We’re starting to hear from people who have read the book and it’s starting to feel like we didn’t throw the book off a cliff. In fact, we are very pleased with the comments we’ve gotten and are grateful for what people have had to say about the book.

Here’s a sampling.

Carolyn Elefant (of MyShingle.com fame) posted a comment on Facebook that made all the hard work seem worthwhile. Carolyn is a pioneer in the use of the Internet by lawyers and it’s difficult to put into words how much this comment meant to us:

The first edition of Dennis’ and Tom Mighell’s book on collaborative tech tools was released over 10 years ago and it soon became a staple of my law practice. I used the tech recommendations on wikis to help my then-30 member trade association draft 65 pages of comments on regulations for siting offshore renewables on the outer continental shelf and drafting and marking up legislation that lead to $50 million in federal appropriations for these nascent technologies. I have collaborated with my virtual assistant of 9 years using some or all of these tools and relied on them to attempt to create an #altlaw consortium law firm back in 2009 before anyone was doing that kind of stuff. Legal Tech is often confined to its own silos and so we don’t realize the profound contribution that it often makes to substantive law so I think it is important for those of us in the trenches who are actually using this stuff for real clients and real causes to share our experience. As an Audible convert, I don’t buy many books these days but I plan on purchasing this new edition at Tech Show.

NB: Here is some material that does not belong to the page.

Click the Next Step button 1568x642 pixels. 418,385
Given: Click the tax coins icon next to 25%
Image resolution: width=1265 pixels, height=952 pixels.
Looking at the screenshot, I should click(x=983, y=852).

Jordan Furlong of Law21.ca fame and the author of Law Is a Buyer’s Market: Building A Client-First Law Firm recently unleashed a “ttweetstorm” review that had us blushing, but very grateful:

Ten years ago, almost to the day, I published a review of “The Lawyer’s Guide to Collaboration Tools and Technologies,” by @denniskennedy and @TomMighell: http://bit.ly/2rGWoa1 1/10

If you’re a younger or newer arrival on the legal tech scene, you might not appreciate just how much Dennis and Tom were (and are) giants of legal technology development and scholarship. 2/10

Meeting and speaking with Dennis at my first ABA TECHSHOW was a thrill for me. When Tom highlighted Law21 in his “Inter Alia” newsletter as “Blawg of the Day,” I was so pumped I wrote a post about it. 3/10

“The Lawyer’s Guide to Collaboration Tools and Technologies,” as my 2008 review attests, was a landmark publication — but not just because of the extraordinarily detailed insight and practical advice it contained. 4/10

It was important because it both foretold and helped usher in an entirely new category of legal scholarship: The study of *how lawyers worked.* 5/10

That wasn’t a subject most people talked or wrote about. But Dennis and Tom saw clearly, before the rest of us, that legal technology was going to transform the “how” of lawyer work. That might seem commonplace today. It was borderline radical in 2008. 6/10

And they were entirely correct that the most significant impact of tech on how lawyers work would be “less about personal productivity and more about using technology to make it easier for people to work together.” 7/10

Collaboration is the future of law practice. More accurately, it’s the future of “legal services delivery,” a better phrase that focuses on value to the client and the relationships among clients and providers to create that value. Dennis and Tom saw that before any of us. 8/10

All of which is to say that I think “The Lawyer’s Guide to Collaboration Tools and Technologies” is one of the most important books in the recent history of law practice management and technology. And that’s why this next and final tweet is especially good news: 9/10

Dennis Kennedy and Tom Mighell have published a Revised Second Edition of “The Lawyer’s Guide to Collaboration Tools and Technologies” (https://shop.americanbar.org/eBus/Store/ProductDetails.aspx?productId=312056356&pubstartdate=2018-02-01&pubenddate=2018-05-08&sortby=Date+(DESC)&perpage=250 …). If you want to know the present and future of collaborative legal services, this is the book for you.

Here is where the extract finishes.